Further, some systems ensure that a query sees a time-consistent view of the database by locking data that a query is examining to prevent an update from modifying it, stalling work. Alternatively, some databases use multi-version read consistency to avoid (blocking) read locks while still providing consistent query results.

Another potential bottleneck can occur in some systems when many requests attempt to access the same data at the same time. For example, in OLTP systems, many transactions may attempt to insert data into the same table at the same time. In a shared nothing system, at any given moment, all such inserts are processed by the single server that manages that partition (shard) of the table, possibly overwhelming it, while the rest of the system has little to do. Many such tables use a sequence number as their primary key that increases for each new inserted row. The index for that key can also experience contention (overheat) as it processes those inserts. One solution for this is to reverse the digits of the primary key. This spreads the inserts into both the table and the key across multiple parts of the database.

=== Partitioning ===
A basic technique is to split large tables into multiple partitions based on ranges of values in a key field. For example, the data for each year could be held on a separate disk drive or on a separate computer. Partitioning removes limits on the sizes of a single table.

=== Replication ===
Replicated databases maintain copies of tables or entire databases across multiple computers. This scaling technique is particularly useful for data that is rarely or never updated, such as transaction histories or tax tables.

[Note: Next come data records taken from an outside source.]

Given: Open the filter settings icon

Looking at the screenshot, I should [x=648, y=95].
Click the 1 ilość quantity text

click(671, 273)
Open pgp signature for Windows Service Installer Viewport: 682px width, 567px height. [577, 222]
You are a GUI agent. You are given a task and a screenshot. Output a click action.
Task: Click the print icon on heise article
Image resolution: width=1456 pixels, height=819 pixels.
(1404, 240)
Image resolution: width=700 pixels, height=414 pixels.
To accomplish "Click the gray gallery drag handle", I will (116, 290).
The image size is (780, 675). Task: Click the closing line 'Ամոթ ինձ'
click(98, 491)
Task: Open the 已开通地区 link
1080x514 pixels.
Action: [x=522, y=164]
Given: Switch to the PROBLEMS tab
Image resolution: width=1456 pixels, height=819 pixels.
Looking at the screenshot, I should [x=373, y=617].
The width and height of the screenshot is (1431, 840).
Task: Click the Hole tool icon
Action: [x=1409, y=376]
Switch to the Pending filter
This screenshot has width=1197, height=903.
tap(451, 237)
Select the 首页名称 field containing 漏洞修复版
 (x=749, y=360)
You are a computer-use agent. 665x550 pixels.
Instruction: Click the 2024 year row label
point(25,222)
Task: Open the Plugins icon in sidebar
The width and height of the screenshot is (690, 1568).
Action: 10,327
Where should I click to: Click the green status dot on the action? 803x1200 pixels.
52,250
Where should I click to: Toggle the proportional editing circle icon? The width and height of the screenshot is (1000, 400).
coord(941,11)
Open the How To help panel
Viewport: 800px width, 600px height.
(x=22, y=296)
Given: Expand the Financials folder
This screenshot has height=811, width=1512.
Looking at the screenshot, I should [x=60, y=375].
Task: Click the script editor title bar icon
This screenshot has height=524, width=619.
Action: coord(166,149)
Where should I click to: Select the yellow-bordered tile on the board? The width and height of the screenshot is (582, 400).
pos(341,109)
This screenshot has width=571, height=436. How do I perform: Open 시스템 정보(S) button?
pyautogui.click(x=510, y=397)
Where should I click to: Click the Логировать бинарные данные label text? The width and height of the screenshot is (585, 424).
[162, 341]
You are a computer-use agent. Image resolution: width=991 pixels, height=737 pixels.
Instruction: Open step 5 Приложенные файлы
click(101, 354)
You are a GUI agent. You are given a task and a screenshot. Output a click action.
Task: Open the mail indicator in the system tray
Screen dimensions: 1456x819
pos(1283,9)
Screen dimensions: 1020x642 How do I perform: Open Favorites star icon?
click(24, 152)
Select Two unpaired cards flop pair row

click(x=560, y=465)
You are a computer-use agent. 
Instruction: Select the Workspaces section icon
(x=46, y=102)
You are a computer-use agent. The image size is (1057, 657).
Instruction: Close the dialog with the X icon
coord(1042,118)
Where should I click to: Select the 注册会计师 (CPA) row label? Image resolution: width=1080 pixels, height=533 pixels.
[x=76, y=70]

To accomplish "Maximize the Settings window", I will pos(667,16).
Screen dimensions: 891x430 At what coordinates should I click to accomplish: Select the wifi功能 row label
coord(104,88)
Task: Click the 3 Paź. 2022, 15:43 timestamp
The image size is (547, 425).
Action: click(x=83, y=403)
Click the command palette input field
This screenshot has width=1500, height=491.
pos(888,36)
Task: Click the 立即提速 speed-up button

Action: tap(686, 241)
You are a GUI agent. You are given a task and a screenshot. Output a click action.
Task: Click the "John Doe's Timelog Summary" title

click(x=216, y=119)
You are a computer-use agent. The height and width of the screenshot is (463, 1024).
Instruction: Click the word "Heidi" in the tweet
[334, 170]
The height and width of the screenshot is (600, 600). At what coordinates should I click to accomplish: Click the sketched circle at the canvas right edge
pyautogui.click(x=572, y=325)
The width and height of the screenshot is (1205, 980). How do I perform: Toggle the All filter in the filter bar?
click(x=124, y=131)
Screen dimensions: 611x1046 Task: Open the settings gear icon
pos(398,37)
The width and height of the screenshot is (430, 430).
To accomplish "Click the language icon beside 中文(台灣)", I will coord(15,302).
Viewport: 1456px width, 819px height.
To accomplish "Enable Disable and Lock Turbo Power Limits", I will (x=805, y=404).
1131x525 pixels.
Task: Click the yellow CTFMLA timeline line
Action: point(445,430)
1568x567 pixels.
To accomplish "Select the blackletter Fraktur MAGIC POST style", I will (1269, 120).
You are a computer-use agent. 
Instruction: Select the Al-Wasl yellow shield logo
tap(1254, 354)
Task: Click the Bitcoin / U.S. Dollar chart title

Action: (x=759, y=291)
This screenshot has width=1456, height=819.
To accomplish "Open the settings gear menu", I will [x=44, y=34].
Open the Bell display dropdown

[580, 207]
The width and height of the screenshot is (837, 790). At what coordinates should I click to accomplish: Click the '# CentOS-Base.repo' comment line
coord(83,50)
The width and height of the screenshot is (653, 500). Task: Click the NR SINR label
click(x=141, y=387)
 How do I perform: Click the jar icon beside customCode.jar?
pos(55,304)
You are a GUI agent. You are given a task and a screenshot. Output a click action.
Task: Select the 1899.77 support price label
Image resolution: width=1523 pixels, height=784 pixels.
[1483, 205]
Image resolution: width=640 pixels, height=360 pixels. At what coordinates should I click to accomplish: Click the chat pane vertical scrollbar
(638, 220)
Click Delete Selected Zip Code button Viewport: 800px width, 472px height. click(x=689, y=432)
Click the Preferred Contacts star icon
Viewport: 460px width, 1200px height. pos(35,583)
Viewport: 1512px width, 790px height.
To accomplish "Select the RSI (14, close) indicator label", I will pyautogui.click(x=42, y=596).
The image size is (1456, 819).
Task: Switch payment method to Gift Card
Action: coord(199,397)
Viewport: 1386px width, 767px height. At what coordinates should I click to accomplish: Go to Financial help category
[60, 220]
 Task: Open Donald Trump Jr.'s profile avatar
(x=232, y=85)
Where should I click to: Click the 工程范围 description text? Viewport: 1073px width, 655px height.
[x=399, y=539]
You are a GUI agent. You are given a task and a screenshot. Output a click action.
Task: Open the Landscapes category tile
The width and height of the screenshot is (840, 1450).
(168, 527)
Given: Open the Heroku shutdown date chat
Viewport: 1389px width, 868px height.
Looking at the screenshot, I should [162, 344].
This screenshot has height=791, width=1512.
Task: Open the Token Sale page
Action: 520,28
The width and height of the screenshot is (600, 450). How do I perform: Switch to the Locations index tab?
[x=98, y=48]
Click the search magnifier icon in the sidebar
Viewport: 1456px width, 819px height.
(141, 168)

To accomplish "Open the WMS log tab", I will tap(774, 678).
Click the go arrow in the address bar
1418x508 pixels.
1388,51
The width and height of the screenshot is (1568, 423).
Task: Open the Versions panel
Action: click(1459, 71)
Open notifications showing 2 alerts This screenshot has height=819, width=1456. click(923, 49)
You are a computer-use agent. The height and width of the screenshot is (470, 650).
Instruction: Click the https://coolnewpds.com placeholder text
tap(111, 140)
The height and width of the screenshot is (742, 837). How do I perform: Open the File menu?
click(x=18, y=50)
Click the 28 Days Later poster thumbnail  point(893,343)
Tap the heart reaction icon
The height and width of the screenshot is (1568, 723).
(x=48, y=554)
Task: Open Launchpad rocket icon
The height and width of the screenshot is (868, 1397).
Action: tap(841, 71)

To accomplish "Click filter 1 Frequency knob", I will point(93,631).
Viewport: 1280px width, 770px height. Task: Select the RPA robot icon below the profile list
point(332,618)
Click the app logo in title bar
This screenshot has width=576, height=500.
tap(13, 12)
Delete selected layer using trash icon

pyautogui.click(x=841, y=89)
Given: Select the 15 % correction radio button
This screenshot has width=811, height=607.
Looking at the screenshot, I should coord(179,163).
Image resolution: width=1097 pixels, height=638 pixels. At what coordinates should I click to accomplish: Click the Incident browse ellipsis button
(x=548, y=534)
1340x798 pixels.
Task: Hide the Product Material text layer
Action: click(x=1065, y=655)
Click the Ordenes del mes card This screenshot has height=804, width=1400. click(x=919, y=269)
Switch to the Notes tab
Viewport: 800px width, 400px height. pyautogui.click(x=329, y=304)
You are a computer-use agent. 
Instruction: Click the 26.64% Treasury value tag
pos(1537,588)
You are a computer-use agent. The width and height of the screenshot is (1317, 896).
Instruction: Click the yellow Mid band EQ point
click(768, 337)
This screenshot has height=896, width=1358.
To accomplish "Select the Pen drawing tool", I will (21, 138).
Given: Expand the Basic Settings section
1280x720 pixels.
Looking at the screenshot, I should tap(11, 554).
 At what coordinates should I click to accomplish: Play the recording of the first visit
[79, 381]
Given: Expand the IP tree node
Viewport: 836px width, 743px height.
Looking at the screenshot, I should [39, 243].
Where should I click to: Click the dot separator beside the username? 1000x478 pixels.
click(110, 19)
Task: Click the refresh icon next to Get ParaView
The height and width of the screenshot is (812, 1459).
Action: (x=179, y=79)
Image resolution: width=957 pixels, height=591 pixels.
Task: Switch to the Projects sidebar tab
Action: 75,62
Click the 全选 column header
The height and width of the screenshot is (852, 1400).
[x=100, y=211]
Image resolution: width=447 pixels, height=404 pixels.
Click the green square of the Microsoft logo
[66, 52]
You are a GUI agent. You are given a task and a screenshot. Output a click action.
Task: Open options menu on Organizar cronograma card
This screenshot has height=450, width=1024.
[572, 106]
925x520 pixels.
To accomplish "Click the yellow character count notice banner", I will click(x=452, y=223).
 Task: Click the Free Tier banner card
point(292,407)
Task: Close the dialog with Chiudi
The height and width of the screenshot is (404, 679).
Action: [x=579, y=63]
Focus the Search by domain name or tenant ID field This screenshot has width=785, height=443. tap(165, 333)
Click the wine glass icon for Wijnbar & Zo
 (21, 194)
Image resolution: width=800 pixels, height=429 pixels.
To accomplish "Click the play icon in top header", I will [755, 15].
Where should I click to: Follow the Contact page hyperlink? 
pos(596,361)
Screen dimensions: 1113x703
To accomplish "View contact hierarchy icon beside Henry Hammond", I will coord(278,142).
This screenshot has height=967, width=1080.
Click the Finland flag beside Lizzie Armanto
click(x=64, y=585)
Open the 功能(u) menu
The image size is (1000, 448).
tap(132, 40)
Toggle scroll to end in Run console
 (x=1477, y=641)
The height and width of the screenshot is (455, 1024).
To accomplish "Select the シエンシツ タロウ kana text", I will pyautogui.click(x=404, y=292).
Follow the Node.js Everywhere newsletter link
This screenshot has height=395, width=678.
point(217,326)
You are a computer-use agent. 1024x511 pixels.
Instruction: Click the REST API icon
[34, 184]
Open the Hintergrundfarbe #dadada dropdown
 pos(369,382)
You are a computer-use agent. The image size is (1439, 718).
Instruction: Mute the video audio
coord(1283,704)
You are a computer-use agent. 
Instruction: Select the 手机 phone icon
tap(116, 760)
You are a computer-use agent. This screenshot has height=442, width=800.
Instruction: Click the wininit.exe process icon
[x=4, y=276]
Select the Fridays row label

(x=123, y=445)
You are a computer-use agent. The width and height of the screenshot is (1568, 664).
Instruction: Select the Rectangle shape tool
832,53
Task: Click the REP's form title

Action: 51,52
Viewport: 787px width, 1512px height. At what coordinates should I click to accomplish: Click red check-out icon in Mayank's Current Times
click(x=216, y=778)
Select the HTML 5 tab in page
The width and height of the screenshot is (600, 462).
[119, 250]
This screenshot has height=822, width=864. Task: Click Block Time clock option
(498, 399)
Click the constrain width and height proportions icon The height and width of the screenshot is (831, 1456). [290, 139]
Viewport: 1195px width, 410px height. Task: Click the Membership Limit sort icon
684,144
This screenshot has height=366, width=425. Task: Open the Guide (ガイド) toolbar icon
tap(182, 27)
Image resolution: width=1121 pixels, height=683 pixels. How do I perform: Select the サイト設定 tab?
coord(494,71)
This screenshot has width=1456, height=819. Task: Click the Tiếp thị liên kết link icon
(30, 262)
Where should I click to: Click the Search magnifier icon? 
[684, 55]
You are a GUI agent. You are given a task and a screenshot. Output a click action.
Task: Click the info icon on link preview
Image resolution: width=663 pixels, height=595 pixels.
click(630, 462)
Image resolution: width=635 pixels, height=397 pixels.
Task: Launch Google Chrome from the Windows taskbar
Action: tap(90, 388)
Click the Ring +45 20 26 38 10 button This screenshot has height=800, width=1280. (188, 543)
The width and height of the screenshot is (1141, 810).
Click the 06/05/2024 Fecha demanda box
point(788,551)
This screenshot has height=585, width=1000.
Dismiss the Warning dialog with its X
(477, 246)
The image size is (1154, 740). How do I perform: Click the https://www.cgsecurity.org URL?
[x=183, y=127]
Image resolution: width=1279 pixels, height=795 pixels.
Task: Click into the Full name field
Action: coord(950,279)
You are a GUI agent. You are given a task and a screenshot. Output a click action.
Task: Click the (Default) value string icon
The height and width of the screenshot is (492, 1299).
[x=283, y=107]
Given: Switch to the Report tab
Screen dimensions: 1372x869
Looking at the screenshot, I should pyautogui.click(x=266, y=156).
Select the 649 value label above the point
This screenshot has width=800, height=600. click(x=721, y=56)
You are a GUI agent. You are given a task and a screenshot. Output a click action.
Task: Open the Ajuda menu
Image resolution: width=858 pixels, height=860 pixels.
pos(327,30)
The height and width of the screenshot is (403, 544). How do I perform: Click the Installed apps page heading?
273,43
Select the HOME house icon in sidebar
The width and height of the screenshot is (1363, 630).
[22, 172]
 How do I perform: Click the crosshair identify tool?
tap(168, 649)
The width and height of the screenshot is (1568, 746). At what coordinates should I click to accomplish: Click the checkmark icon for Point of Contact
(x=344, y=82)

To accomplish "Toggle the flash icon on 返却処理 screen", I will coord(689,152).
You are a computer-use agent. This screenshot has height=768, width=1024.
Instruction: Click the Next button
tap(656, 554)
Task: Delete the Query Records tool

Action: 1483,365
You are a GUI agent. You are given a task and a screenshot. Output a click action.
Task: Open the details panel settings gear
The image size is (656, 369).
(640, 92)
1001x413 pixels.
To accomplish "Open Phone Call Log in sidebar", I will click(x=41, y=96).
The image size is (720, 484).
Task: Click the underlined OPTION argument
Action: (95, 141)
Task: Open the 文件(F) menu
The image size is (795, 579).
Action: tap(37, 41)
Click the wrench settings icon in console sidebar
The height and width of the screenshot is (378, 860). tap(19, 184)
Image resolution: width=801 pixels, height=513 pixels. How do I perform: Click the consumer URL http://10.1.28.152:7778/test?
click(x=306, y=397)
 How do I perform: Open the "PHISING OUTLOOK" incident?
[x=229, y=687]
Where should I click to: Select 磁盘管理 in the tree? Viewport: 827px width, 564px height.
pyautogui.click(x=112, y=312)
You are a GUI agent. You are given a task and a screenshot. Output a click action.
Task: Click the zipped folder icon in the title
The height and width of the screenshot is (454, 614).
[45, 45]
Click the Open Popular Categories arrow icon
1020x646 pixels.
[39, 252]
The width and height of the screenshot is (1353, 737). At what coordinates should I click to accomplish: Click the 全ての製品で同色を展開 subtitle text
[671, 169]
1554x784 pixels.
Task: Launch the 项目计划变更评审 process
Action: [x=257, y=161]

=== Clustered computers ===
A variety of approaches are used to scale beyond the limits of a single computer. HP Enterprise's NonStop SQL uses the shared nothing architecture in which neither data nor memory are shared across server boundaries. A coordinator routes database requests to the correct server. This architecture provides near-linear scalability.

The widely supported X/Open XA standard employs a global transaction monitor to coordinate distributed transactions among semi-autonomous XA-compliant transaction resources.

Oracle RAC uses a different model to achieve scalability, based on a "shared-everything" architecture. This approach incorporates the shared disk approach that allows multiple computers to access any disk in the cluster. Network-attached storage (NAS) and Storage area networks (SANs) coupled with local area networks and Fibre Channel technology enable such configurations. The approach includes a "shared" logical cache in which data that has been cached in memory on server is made available to other servers without requiring them to again read the data from disk. Each page is moved from server to server to satisfy requests. Updates generally happen very quickly so that a "popular" page can be updated by multiple transactions with little delay. This approach is claimed to support clusters containing up to 100 servers.

Some researchers question the inherent limitations of relational database management systems. GigaSpaces, for example, contends that space-based architecture is required to achieve performance and scalability. Base One makes the case for extreme scalability within mainstream relational database technology.